Dazu bespricht man mit dem Kunden die Details:

  • Wie lauten die Anforderungen an das Ergebnis?
  • Wer ist die Zielgruppe, für wen wird das umgesetzt?
  • Wie hoch ist das Budget und wie verteilt es sich?
  • Wann wird die Fertigstellung realistisch erwartet?

Auf Grundlage dieser Informationen lässt sich ein Kostenplan erstellen, anschließend eine Einteilung der Ressourcen einteilen und damit eine Aufgabenplanung, die dem Projekt Struktur gibt. Je nach Größenordnung wird diese um Termine und Zwischentermine (“Meilensteine”) ergänzt, die es zu erreichen gilt.

Diese Punkte lassen sich auf einem Projektplan vereinen, zumindest bei kleineren und mittleren Projekten und dann arbeitet man sich von Meilenstein zu Meilenstein durch – denn im Idealfall sollten diese aufeinander aufbauen und ein Ergebnis das nächste ermöglichen. Größere Projekte beinhalten in der Regel noch Risikoanalysen und Risikomanagement, bei Beteiligung vieler Personen auch einen internen und externen Kommunikationsplan.

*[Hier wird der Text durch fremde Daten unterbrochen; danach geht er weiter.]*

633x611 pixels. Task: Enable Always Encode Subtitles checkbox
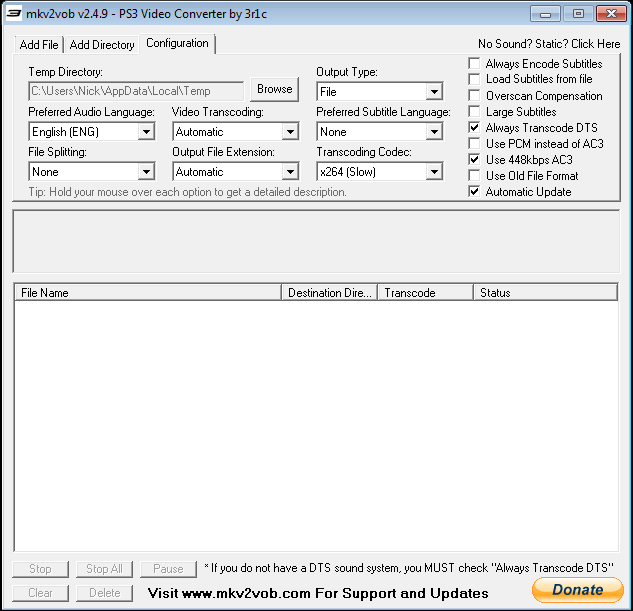(x=474, y=64)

Typische Stolperfallen in der Projektplanung

Der beste Projektplan kann nicht funktionieren, wenn das Timing nicht stimmt oder viel zu wenig Budget vergeben wird. Generell sind überhöhte Erwartungshaltungen des Kunden ein typisches Problem in Projekten, dem Du entgegensteuern solltest, soweit es Dir möglich ist.

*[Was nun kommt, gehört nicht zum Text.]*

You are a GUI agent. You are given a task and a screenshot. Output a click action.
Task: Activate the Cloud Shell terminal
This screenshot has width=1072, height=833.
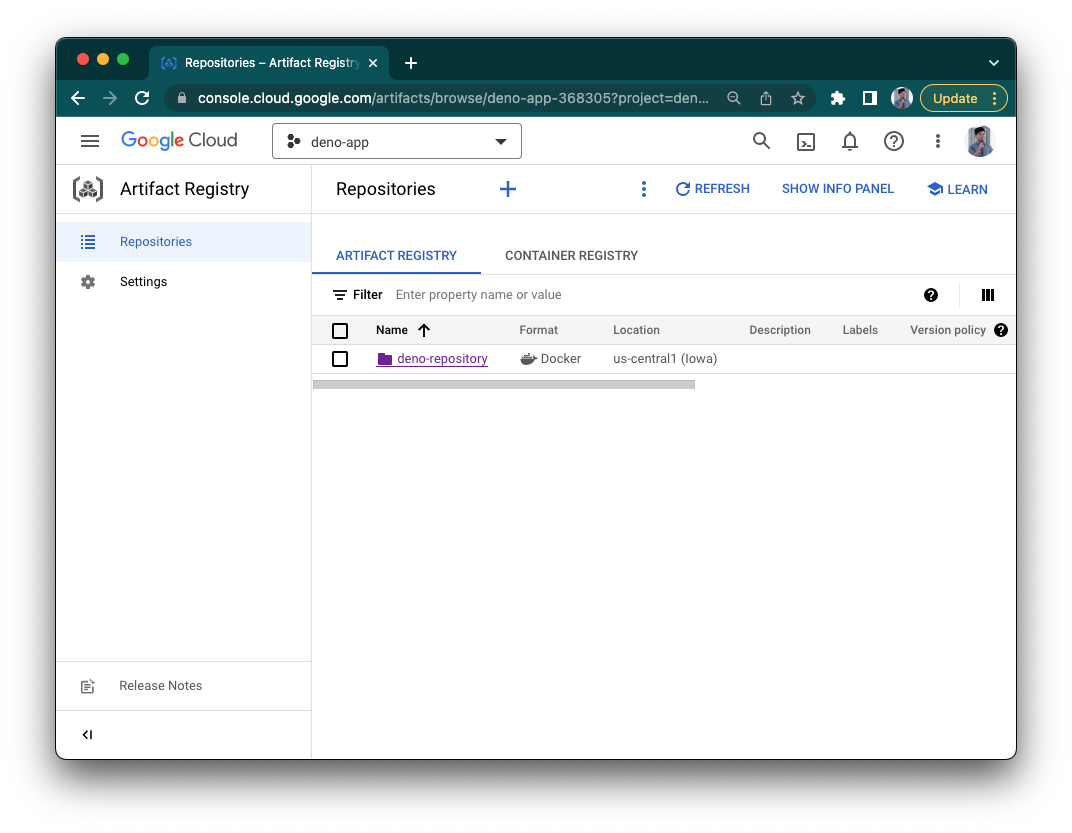pyautogui.click(x=806, y=141)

Um Dich abzusichern, kannst Du zum Beispiel die Vorgaben des Auftraggebers mit dem Projektplan schrittweise abgleichen und parallel eine Einschätzung der gegebenen Risiken abliefern: Wenn Anforderungen nicht erfüllt werden können, weil die gewünschte Qualität unter den vorhandenen Umständen nicht abgeliefert werden kann, sollte der Auftraggeber dies immer zeitnah erfahren.

Gründe können zu starke Auslastung der Beteiligten sein, so dass Zeitpläne nicht gehalten werden können, Qualitätsrisiken oder einfach ein viel zu geringes Budget, um vernünftig zu arbeiten. Oft haben vorhergehende Projekte die Erfahrungswerte geliefert, anhand denen Du nun Risiken feststellen kannst. Insbesondere die Zeiterfassung für einzelne Schritte ist aufschlussreich.

Kommunikation als Erfolgsfaktor

Wenn Du Deinem Kunden aufzeigst, wo es zu Problemen kommen kann, sicherst Du Dich selbst ab, indem Du die Verantwortung zurück an den Auftraggeber gibst. Du zeigst aber auch, dass Du professionell bist und dass Dein Projekt gut durchdacht ist und von Dir ernst genommen wird. Ganz abgesehen davon, dass es natürlich hilfreich ist, Risiken früh zu erkennen und Probleme zeitnah zu beheben, um ein Projekt erfolgreich umzusetzen.

Projektplanung und die damit einhergehenden Transparenz sind aber nicht nur für den Kunden gut, sondern alle Beteiligten profitieren davon, Termine zu halten und motiviert durch konsequenten Informationsfluss an einem Projekt zu arbeiten.